2025 Week 29

Completely missed doing last weeks update, so due a double updates this week.

❇️ Lots of improvements in the UI

Scatterplots

Click the chart icon on the right to toggle between line charts and scatterplots.

Cross Network Data Plotting

Live data from FDRI and COSMOS can be compared in the same chart.

Temporary Corrections

Since the FDRI data is coming in unprocessed from the sensors and we aren’t ready to plot the processed data, we have added a temporary correction box to the explorer chart table, that allows on the fly corrections to happen. This allows any abitary calculations to be appended to the existing data.

Controls to print, zoom in/out etc

We’ve enabled the plotty controls to allow downloading the charts as png’s for reporting and zoom in/out controls.

‼️ Incident resulting in downtime

service-unavailable-503

We have a fun incident last week, that was an odd combination of bad luck.

We released a change to our staging environment that was missing some changes to config required for k8s which broke the deployment
Shortly after the flux Personal Access Token expired
We couldn’t rollback the change from 1. since the credentials had expired
The sim cards used for our sensors ran out of data so data stopped coming in at a similar time to above (this was completely unrelated)

The solution was to update the flux personal access token and document the process of doing so for next time. We could then rollback and get things working, fix and roll out the change 🚀.

➕ Connecting Data to Metadata

Our Ingestion/API/UI apps for FDRI are currently tracking the site via the campbell cloud id, which is forced into the MQTT topic by campbell’s software, this isn’t ideal as this id isn’t used anywhere else. We are looking at confirming what the site id’s should be across FDRI and how to add them to the messages so once we have metadata we can start looking it up.

🪣 Should we use a database (maybe not)

Continuing our previous discussions on outputing our processed data into a database instead of parquet files on s3, the decision has been reversed (again) so looks like parquet on s3 might be the better fit for now.

We are going to have a lot of sensor data, if we go with a narrow table design; all data in the same db table (time, site_id, variable_id, value). We would have 25,000 rows being added per minute.
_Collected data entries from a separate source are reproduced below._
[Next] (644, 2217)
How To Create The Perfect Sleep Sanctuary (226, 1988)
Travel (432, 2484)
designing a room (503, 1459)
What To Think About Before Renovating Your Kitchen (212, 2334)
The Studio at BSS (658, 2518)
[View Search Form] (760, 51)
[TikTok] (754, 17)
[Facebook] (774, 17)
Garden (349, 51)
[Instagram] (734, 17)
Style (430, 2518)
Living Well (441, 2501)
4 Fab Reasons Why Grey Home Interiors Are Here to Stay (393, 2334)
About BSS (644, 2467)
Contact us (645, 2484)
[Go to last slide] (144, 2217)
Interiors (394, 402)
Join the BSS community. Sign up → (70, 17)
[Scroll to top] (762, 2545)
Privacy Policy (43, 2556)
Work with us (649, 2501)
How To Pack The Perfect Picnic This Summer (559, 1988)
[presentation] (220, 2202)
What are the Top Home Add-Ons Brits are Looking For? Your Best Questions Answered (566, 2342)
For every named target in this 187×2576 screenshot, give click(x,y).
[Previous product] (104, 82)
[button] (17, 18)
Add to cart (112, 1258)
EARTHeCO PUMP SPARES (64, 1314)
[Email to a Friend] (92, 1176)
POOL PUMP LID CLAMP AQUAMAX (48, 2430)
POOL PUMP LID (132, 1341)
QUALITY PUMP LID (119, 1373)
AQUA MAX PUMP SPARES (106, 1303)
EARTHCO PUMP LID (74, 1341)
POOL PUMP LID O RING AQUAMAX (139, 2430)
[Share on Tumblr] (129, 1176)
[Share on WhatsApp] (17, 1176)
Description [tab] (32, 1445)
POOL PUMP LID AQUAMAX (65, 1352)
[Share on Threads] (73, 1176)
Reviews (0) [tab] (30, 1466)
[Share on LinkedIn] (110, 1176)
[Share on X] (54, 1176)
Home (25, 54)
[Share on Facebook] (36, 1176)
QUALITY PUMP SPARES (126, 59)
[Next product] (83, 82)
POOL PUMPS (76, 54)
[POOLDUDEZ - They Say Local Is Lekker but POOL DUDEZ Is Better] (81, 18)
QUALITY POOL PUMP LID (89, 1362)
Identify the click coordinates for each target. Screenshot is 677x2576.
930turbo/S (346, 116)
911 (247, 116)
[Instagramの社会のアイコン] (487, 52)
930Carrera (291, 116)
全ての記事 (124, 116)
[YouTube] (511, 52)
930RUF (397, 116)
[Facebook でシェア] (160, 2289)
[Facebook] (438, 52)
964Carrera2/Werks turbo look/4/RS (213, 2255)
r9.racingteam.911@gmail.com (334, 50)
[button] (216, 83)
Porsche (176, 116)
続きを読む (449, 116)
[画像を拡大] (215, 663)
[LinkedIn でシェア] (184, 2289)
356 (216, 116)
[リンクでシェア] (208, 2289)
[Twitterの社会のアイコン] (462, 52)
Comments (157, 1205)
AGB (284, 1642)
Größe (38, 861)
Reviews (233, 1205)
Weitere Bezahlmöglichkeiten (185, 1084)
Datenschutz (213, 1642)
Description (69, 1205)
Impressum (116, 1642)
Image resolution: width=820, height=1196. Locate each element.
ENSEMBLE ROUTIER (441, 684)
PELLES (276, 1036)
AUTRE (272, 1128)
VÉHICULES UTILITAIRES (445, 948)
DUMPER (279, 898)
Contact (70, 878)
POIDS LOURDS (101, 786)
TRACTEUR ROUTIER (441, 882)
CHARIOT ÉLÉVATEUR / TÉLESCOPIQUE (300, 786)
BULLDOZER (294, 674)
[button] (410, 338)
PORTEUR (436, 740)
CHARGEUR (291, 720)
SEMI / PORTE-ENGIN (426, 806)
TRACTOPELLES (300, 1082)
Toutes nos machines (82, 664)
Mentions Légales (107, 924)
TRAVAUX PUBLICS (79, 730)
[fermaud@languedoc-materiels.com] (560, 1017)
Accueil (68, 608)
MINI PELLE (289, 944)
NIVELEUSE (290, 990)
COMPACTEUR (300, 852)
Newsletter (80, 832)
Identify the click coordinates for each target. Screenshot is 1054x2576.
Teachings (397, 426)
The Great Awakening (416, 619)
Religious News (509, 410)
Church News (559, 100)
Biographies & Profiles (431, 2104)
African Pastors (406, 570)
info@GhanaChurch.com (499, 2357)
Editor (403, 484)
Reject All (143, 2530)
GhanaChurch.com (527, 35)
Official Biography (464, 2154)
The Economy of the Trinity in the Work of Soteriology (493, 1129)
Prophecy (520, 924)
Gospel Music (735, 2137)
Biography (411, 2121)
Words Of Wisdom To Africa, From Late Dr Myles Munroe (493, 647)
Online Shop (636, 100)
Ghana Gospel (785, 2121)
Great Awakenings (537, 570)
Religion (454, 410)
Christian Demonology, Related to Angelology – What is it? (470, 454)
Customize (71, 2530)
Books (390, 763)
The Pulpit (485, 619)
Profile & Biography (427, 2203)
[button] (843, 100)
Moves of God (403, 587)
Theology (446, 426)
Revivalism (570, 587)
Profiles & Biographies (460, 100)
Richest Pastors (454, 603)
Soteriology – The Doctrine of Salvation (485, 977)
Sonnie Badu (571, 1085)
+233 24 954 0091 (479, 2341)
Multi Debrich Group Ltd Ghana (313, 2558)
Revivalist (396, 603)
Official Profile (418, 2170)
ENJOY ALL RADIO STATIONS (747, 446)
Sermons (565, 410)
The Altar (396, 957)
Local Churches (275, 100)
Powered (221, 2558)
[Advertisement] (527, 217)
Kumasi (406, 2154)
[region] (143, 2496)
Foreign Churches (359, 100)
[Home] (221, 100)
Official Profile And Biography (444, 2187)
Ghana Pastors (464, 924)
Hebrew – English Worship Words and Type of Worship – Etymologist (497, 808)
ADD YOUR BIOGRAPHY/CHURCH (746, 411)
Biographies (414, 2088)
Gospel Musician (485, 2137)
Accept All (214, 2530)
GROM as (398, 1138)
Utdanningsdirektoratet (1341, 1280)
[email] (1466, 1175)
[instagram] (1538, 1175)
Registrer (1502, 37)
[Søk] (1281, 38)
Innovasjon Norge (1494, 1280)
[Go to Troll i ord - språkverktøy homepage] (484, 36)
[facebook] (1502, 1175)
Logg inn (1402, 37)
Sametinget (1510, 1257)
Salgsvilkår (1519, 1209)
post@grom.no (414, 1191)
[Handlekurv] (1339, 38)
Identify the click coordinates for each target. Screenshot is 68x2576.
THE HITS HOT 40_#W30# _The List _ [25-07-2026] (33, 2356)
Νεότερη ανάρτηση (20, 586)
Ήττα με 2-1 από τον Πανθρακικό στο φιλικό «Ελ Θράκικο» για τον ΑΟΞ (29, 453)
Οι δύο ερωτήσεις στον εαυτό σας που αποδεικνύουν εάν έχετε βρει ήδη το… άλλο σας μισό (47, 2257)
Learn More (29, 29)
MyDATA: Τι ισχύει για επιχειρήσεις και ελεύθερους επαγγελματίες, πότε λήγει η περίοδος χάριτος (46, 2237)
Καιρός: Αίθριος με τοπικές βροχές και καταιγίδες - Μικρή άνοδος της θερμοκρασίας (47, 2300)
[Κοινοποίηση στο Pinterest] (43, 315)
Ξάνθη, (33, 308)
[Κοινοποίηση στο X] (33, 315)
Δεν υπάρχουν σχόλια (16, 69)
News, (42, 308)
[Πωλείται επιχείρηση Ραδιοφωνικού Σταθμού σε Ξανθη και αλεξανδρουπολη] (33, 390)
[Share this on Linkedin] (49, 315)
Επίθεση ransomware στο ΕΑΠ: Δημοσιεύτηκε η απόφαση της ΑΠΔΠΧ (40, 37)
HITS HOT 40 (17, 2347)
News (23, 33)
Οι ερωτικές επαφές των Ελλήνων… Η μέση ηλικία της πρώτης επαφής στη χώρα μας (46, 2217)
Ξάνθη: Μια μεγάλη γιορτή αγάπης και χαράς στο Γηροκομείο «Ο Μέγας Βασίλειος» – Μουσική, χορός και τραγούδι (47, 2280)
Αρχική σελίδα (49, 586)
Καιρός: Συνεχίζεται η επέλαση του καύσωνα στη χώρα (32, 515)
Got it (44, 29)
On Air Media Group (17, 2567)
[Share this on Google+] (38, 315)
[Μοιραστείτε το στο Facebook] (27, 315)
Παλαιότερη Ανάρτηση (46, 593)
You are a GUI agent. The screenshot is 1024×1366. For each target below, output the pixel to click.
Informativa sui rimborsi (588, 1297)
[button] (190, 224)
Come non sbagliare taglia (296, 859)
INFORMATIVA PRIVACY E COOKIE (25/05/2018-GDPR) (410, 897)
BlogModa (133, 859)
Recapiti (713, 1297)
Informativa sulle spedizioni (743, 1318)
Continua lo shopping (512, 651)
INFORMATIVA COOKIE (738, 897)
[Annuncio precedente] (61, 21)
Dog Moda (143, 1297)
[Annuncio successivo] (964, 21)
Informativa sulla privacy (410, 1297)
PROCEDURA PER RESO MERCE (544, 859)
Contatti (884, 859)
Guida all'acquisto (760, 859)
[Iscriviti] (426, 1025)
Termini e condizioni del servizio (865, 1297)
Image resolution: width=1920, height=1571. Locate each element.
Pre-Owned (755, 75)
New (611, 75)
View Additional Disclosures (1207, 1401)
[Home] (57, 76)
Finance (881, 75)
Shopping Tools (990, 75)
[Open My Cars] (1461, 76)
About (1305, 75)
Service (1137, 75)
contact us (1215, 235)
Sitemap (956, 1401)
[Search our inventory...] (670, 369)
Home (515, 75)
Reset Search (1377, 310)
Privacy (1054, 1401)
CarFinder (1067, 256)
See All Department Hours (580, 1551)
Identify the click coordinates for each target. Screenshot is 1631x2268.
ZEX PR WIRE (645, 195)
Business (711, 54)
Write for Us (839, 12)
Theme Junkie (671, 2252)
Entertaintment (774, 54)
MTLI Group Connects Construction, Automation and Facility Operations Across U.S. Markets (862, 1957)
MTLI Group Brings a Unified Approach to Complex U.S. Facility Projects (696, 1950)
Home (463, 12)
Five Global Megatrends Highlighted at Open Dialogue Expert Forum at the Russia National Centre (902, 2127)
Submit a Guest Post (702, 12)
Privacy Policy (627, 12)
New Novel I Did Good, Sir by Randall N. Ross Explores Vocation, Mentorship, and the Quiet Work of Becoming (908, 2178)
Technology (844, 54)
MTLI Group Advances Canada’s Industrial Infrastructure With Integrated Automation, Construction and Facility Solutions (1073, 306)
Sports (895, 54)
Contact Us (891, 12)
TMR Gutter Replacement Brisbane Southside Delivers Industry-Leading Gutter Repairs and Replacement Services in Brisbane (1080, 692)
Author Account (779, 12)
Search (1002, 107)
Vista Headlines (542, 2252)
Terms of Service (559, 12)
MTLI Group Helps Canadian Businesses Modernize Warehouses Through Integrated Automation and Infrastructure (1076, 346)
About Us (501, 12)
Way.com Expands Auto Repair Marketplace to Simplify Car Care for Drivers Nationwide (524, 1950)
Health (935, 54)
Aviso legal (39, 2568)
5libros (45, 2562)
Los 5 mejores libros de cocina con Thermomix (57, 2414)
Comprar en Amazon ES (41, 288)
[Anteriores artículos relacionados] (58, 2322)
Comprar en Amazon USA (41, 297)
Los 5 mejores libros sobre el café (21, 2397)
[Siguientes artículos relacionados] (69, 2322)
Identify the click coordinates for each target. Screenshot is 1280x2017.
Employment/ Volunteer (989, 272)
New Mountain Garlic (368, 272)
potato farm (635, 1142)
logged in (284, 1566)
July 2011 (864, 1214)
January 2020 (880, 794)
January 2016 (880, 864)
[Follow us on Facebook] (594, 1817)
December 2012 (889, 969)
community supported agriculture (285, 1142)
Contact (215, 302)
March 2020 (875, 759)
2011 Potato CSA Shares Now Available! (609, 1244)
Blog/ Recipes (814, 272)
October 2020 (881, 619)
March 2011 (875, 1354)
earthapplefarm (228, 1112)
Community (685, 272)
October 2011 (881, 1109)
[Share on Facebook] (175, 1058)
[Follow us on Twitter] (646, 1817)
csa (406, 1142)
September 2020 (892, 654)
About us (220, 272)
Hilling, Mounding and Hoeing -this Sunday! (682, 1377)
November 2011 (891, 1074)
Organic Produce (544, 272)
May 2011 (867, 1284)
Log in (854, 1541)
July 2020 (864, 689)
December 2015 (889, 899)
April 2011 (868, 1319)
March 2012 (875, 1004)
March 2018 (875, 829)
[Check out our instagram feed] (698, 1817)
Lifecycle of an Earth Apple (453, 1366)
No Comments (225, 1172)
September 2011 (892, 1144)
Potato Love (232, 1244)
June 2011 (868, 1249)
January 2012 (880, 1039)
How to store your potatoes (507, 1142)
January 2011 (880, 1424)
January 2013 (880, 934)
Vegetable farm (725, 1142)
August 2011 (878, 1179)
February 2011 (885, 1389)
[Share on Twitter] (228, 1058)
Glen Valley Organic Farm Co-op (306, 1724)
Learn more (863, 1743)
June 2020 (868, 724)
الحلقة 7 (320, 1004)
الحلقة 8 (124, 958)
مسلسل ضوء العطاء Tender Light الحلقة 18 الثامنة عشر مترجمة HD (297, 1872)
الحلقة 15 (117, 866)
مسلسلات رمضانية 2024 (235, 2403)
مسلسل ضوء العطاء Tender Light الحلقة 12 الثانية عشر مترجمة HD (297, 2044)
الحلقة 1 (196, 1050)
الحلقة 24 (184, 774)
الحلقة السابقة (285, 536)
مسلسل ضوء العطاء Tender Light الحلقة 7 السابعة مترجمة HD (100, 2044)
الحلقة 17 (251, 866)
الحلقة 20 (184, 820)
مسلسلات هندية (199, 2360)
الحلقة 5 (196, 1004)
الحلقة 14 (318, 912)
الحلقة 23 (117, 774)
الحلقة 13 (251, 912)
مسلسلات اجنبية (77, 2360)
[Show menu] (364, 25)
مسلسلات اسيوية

With a total of 500 loggers x 50 variables per logger x 60 minutes x 24 hours x 365 days = >13 billion “data rows” per year. est 100-500GB per year. Tools like tigerdata would help with this, but especially considering once processed this data is mostly read only, parquet might be a better fit.

Other solutions we discussed were having a wide table for known variables (time, site_id, air_temp, wind_speed, …) and a narrow table for unknown variables, but this adds additional complexity. Another solution is having a table per site, but then we need to managed 500 db tables.

Next steps: we have decided to continue with parquet on s3 partitioned by site and day (All variables in the same parquet file), exactly the same as our unprocessed data for now. We will continue assessing and learning as we build.

🌞 Switching to UV

https://docs.astral.sh/uv/

Since our work is heavily in progress we set off without lockfiles, which we’ve had surprisingly few issues from. But it’s overdue to start locking our dependencies and why not switch to modern python tooling in the progress. All our python code is now using uv.

NRFA data ingestion

We are just in the process of writing out the NRFA data to our level 0 (structured raw data) s3 bucket. Our partitioning structure for this will be different to COSMOS and FDRI, something like:

/nrfa/dataset=daily-flow/batch=ea_api/site=<nrfa_id>/data.parquet

Which will mean querying from the api/ui will be different, the key difference being the batch concept.